Entrants list updated again.

A big pack update is in the works including a few more rules clarifications and rules for fielding Eldar Corsairs.


----------



## corai

Campaign Pack Updated


----------



## corai

Entrants list updated again. Only 2 traitor tickets left in the first batch now!


----------



## corai

And another traitor ticket sold! Only one to go until the first batch of tickets for Traitors is sold out!


----------



## corai

I'm toying around trying to come up with an iconic logo for The Portcullis Incident to get made into a vectored image then put onto commemorative dice, tokens and templates to give away as prizes and/or freebies but coming a bit unstuck deciding which way to go. A generic riff on the Horus Heresy inconography? A stylised or Heraldric Portcullis? Some combination of the two, or something I haven't even thought of! Any help or feedback is appreicated. Here's what I have so far:



Also, on a related note, would players rather have fancy, high end trophies for the few winners at a campaign weekend, or more freebies like objective marker tokens, templates and or commemorative dice etc given to everyone?

thanks
Dan


----------



## corai

Wow, the first lot of Traitor tickets have fully sold out and I've opened up more tickets for each faction. With 8 signed up, the first batch of traitor tickets are sold out, but don't fret if you want to come and only have a traitor faction:

You'll see below the entrants list is now the paid reserves list. Any traitors who still want to come can send money and be added to the paid reserves list. Once the loyalist and traitor sides both have 2 paid reserves each (so the initial loyalist tickets will need to have sold as well) , they will be converted to actual tickets.
Hopefully this will keep us from having a massively one sided weekend!


Thanks
Dan


----------



## corai

The Entrants list has been updated again (more loyalists are taking up the cause!) and in some exciting news I've had the first shipment of goodies for the event. Every pplayer in The Portcullis Incident Campaign Weekend will be the lucky owner of a set of these custom made objective markers for use in games.

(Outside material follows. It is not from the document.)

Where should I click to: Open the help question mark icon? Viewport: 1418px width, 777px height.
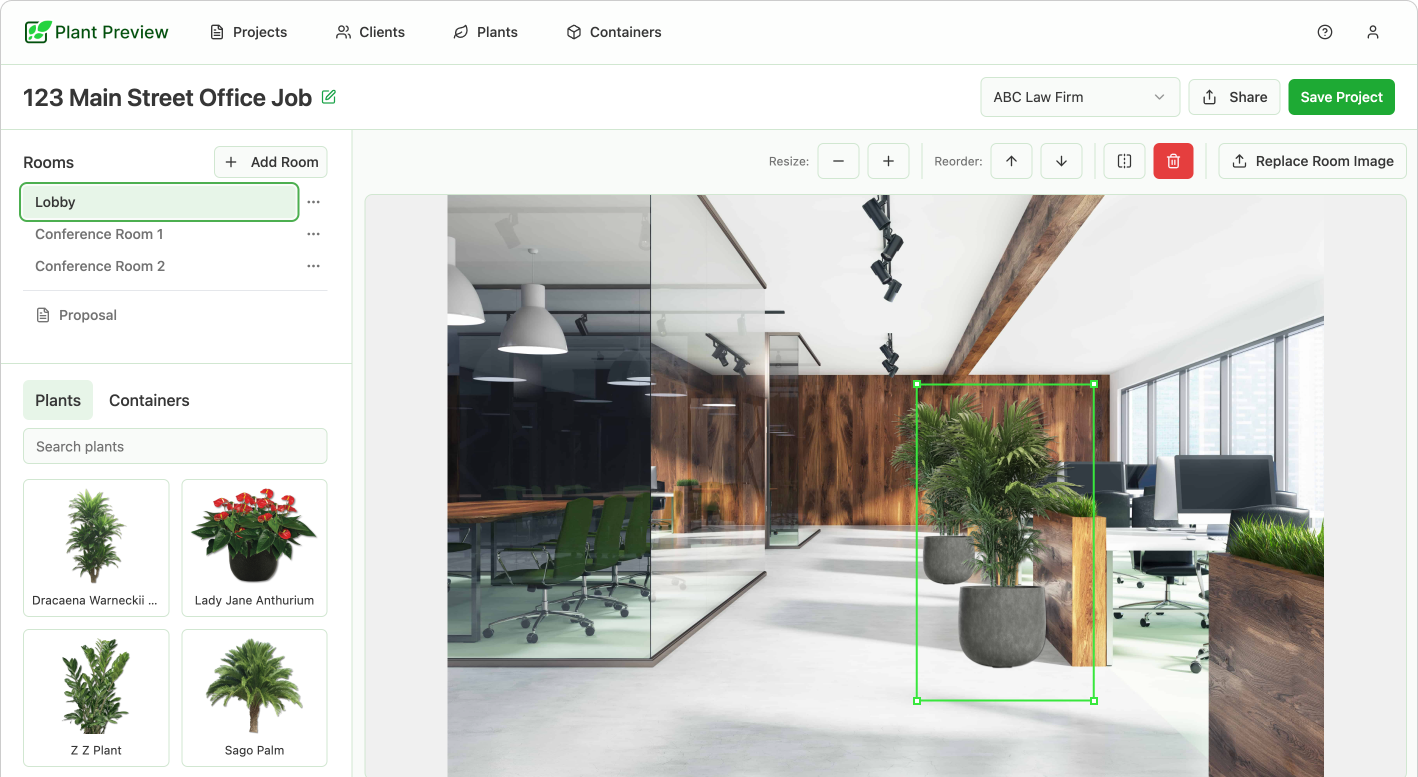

They're the first in a series of freebies being sorted out to be given out to players at the event!


----------



## corai

Campaign Pack in 1st post updated


----------



## corai

Entrants list updated - just 2 loyalist tickets left in the first batch now!


----------



## corai

Given the amount of interest in further tickets, We have managed to open up some further ticket spaces for both loyalist and traitor players. There are now 16 available spaces for both. Any xenos players at this point will be folded into either the loyalist or traitor faction at registration. However, if sufficient xenos players sign up, they will be able to play an an entirely seperate 3rd faction.


A pack update will come following the release of Book IV: Conquest.


So grab your tickets soon!


----------



## corai

entrants list updated


----------



## corai

Big Pack Update in First post following the FW FAQ and Conquest releases


----------



## corai

Entrants list updated


----------



## corai

A little over 6 weeks to the event and only 17 days until the event pack is locked! Exciting times!

I'm also pleased to announce that Kromlech are kindly offering prize support for the event so there will be some goodies up for grabs for the various hobby awards!


----------



## corai

Entrants list updated. 

Just a few weeks to the event now, but there are still a few tickets left so anyone interested should snap one up!


----------